[Target position records]
----

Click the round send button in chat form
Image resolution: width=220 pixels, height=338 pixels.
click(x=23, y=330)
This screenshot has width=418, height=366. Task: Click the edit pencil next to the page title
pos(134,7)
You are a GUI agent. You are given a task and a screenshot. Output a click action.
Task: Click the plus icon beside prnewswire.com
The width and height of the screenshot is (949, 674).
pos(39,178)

----

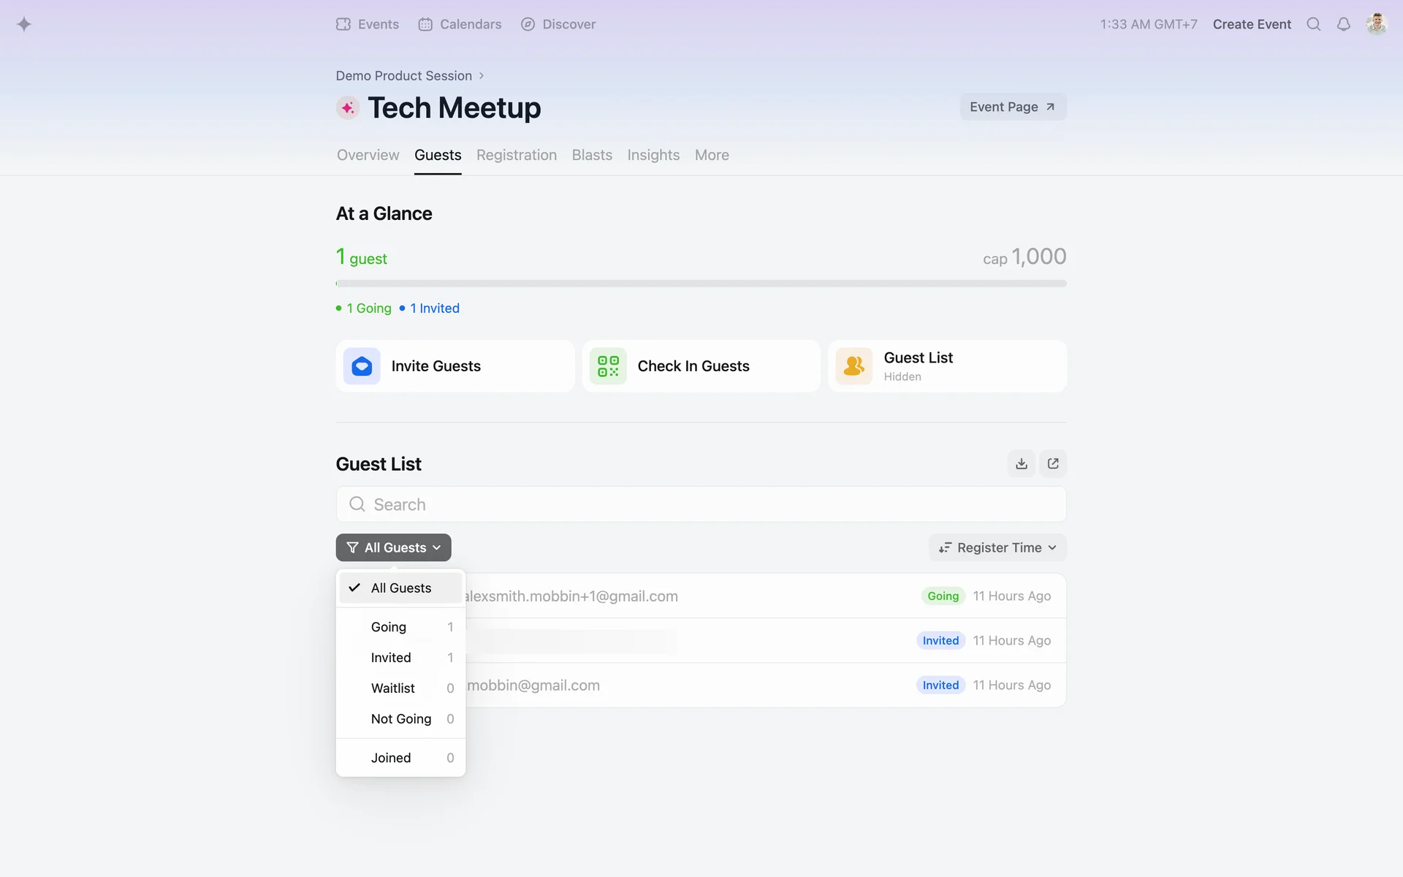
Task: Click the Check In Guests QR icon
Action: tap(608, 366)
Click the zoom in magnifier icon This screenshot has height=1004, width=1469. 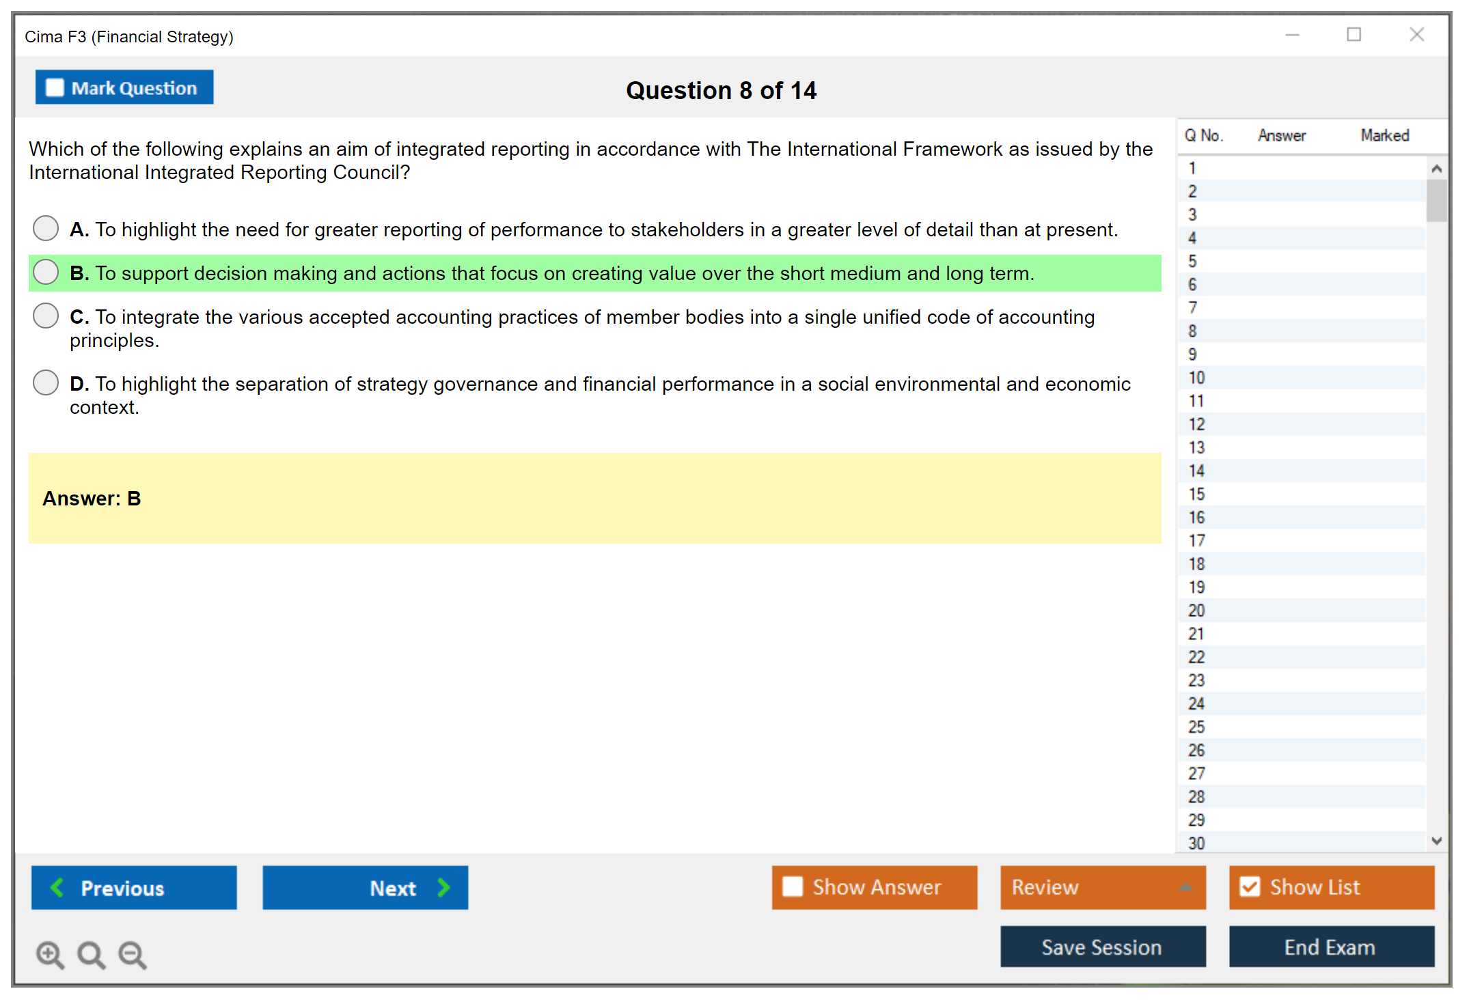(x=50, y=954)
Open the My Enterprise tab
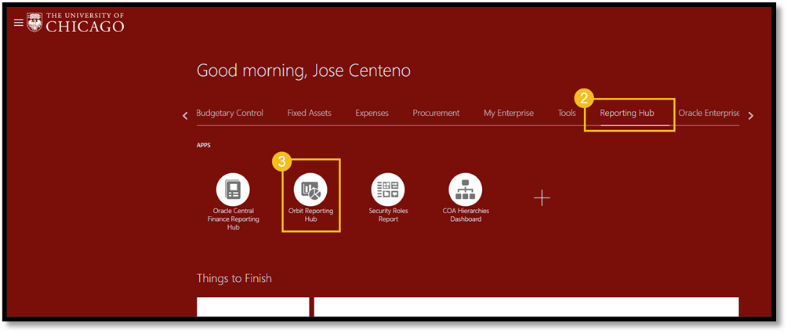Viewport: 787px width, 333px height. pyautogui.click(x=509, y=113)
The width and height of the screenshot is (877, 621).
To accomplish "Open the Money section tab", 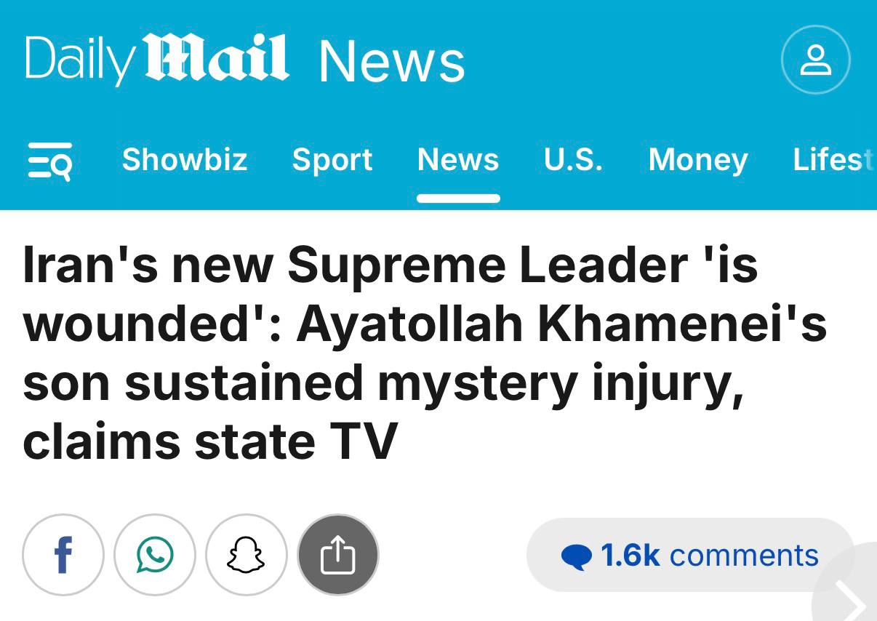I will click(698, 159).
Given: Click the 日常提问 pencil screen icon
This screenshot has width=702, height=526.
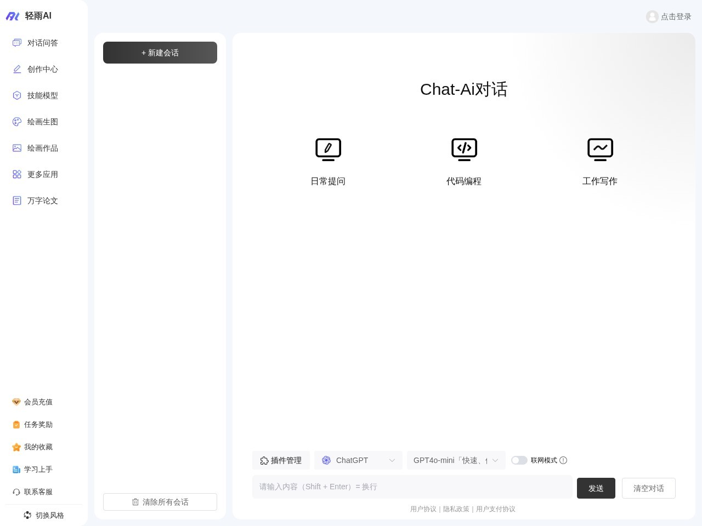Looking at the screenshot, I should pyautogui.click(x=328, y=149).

----

# Exercise directions
Copy out the lines of the listing from the one containing "You are a GUI" through the one containing "pos(39,178)", inclusive, reproducing each of them verbatim.

# Written response
You are a GUI agent. You are given a task and a screenshot. Output a click action.
Task: Click the plus icon beside prnewswire.com
The width and height of the screenshot is (949, 674).
pos(39,178)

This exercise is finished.